— Problem description —
Quote exactly, and only, the lines from the one containing "Where should I" through the end of the material below. Skip pictures.
[Input data Boundary: Start]
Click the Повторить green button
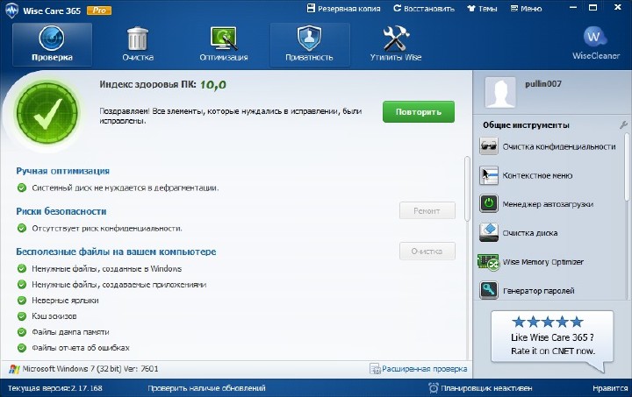 (x=418, y=112)
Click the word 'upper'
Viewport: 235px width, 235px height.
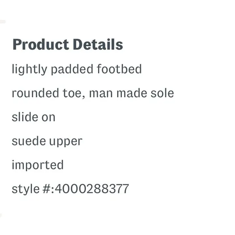[66, 142]
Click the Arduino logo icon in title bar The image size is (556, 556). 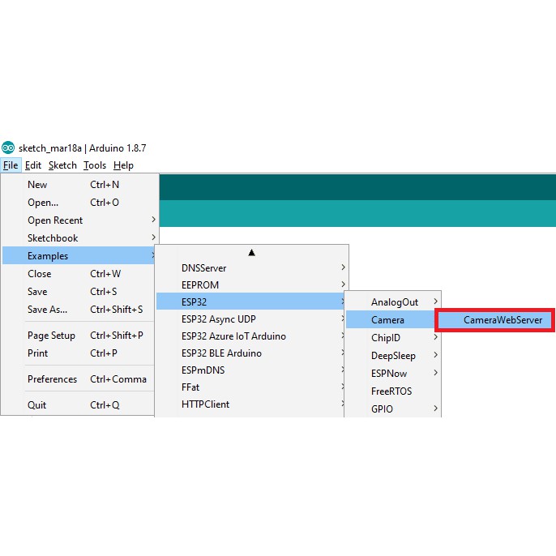tap(8, 148)
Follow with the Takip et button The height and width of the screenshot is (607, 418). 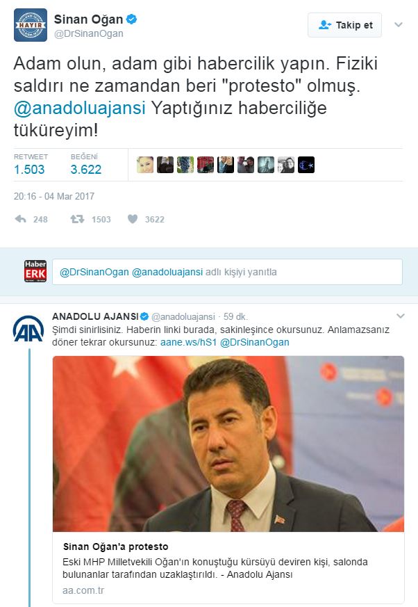point(344,25)

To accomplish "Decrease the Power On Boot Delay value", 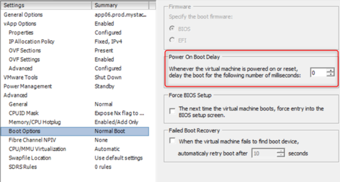I will [x=330, y=74].
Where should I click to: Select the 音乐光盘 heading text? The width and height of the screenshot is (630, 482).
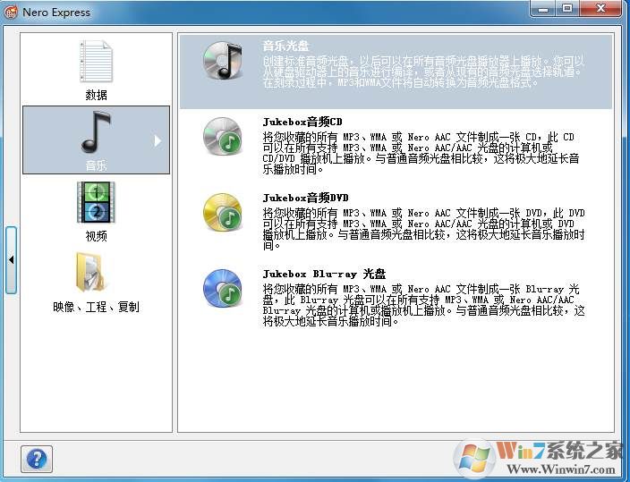[285, 45]
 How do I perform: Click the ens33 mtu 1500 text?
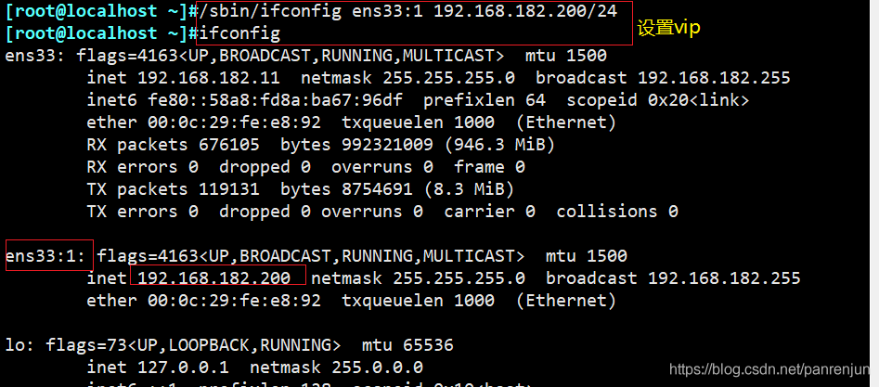565,56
[Input data Boundary: End]
— Reply —
Where should I click to: Select the 音乐光盘 heading text? The width and height of the screenshot is (630, 482).
[285, 45]
 How do I perform: Click the ens33 mtu 1500 text?
565,56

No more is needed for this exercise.